*** EXCERPTED DATA ***

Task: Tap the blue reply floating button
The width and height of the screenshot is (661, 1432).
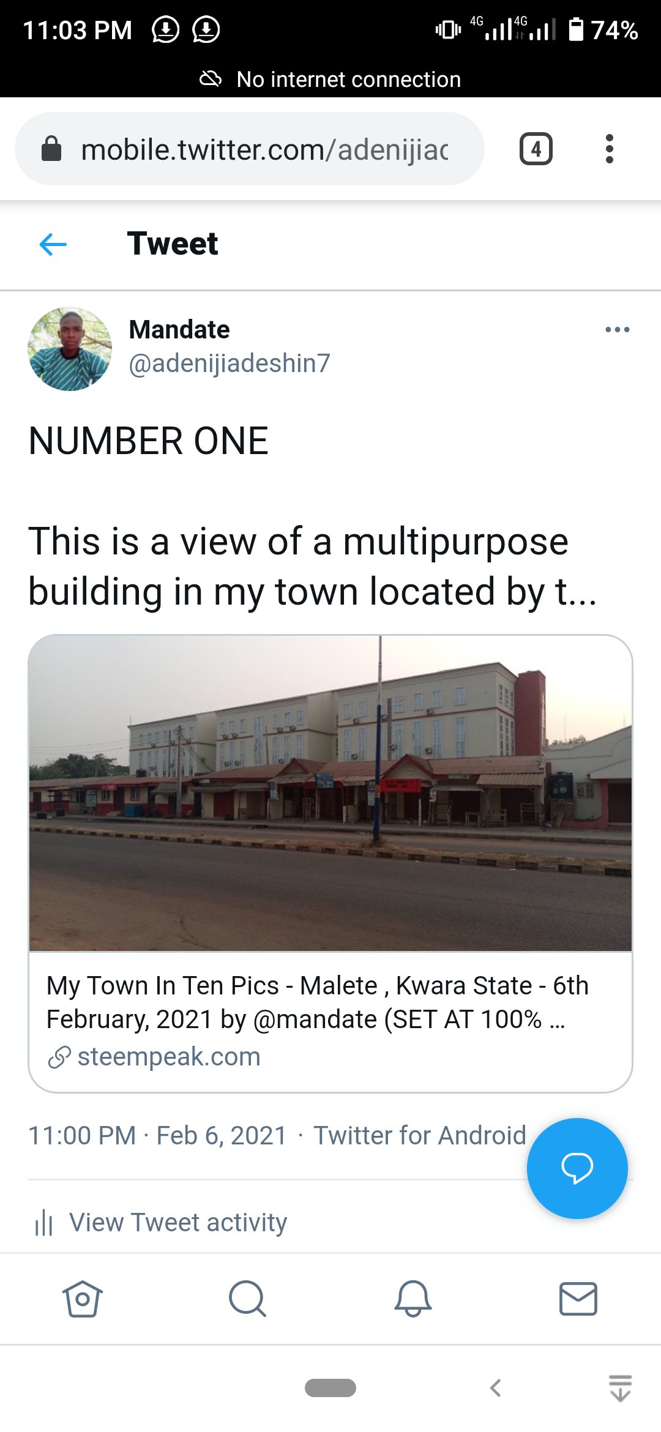Action: [577, 1168]
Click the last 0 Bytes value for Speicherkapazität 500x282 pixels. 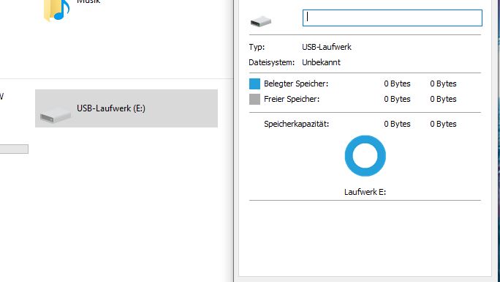tap(443, 124)
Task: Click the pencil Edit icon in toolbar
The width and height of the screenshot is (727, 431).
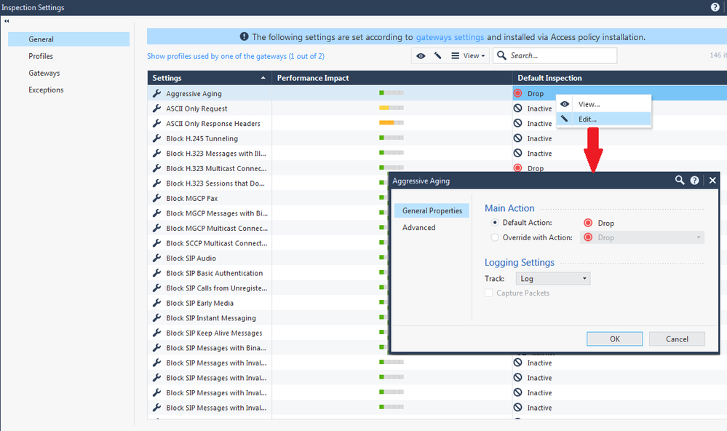Action: click(437, 56)
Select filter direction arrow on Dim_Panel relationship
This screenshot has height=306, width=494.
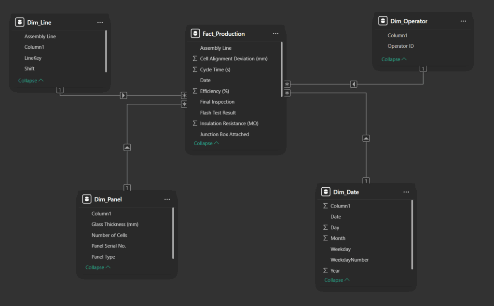(x=127, y=147)
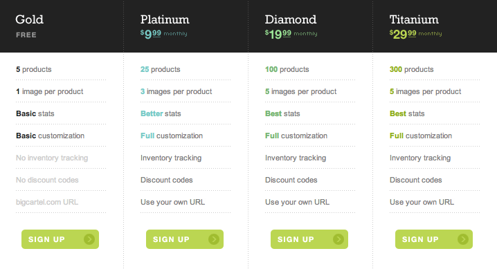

***

PROBLEM STATEMENT
List every line of the records above that contains the string "screenshot", matching case exactly.

FINISHED ANSWER
The width and height of the screenshot is (661, 1432).
The width and height of the screenshot is (727, 431).
This screenshot has height=306, width=494.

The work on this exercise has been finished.